Where and how do we look for signs of life? I work on developing and validating the instruments, datasets, and analytical frameworks needed to confidently detect biosignatures, whether on Mars, on ocean worlds, or on Earth. I also work with diverse organisms that push the limits of our understanding of life, focusing on the pivotal transition when biology turns into geology.
For the past five years, I’ve been a key developer of the Statistical Classification of Biosignature Information (SCOBI) database: an open-access, standardized, multi-technique dataset designed to improve confidence in biosignature detection through machine learning. The project curates and co-registers elemental, isotopic, reflectance, and Raman data from known biological and abiological samples, building the training sets needed for statistical classification of biosignatures. I focus on spectral data processing pipelines, data standardization, and curation. This work has been presented at AbSciCon, LPSC, and AGU since 2021. The SCOBI database will be an open-access resource for the astrobiology community and hosted on the Open Data Repository.
A follow on project, Advancing Multi-Messenger Biosignature Techniques with Machine Learning, is ongoing and is supported by a 5-year NASA ICAR award ($4.96M total, $245k for my work as co-I) .
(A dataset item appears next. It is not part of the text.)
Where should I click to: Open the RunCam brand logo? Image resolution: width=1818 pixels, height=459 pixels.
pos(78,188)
Pigments are among the most widespread and detectable products of life. As Science PI on a $310k JPL internal research grant, I led a program investigating microbial pigments and their degradation products as potential biosignatures for life detection missions. This included deep UV Raman spectroscopy of carotenoids, work with halophilic archaea and extremophilic cyanobacteria under simulated extreme environments, and characterizing how pigment signatures change under degradation.
I co-convened the session "Data-driven Astrobiology: Integrating the Foundations for AI and ML" at AbSciCon 2026, and I'm a co-author on a submission to the NASA DARES RFI on the Astrobiology Data Ecosystem, Open Science, and the AI Era. My interest here is practical: as someone who builds both the instruments and the analysis pipelines, I care about whether computational tools are actually improving our ability to detect life, or just producing confident answers that haven't been adequately tested. As a biologist who has worked across domains of life, I’m interested in atypical representations of life and agnostic signatures or anomalies that could be better detected with advanced pattern finding.
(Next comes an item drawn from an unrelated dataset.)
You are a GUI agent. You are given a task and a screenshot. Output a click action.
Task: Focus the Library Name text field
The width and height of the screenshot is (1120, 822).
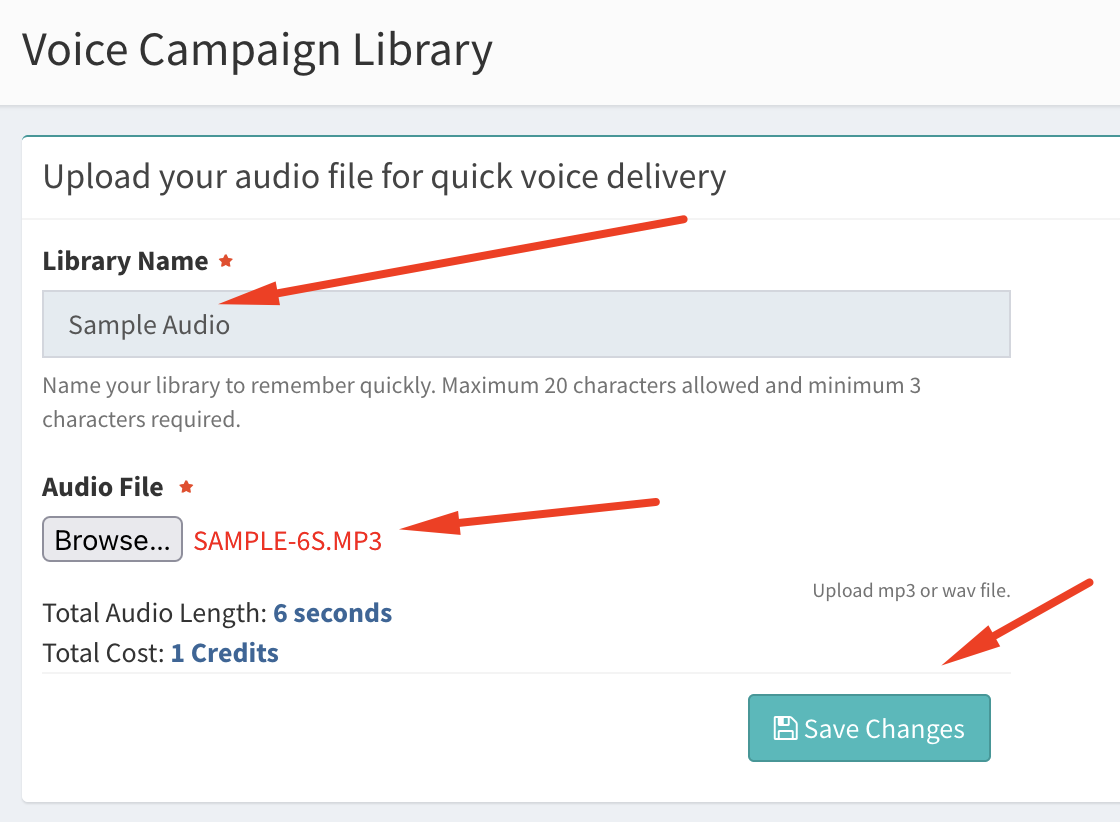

I was a participant in the Keck Institute for Space Studies (KISS) workshop on Biology of Biosignature Validation (2023-2024), working with a multidisciplinary group to develop experimental frameworks for validating extant and extinct life measurements. I've contributed to white papers on biological validation experiments for Mars shallow subsurface life detection, and I was invited to join the Mars Sample Return planning group and the Raman Geobiology group at JPL. I'm a member of the NASA Network for Life Detection, was part of the PI Launchpad 2023 cohort, and the Communicating Discoveries for Search for Life in the Universe workshop. I am also involved in efforts for future in situ instrument develop and mission concepts.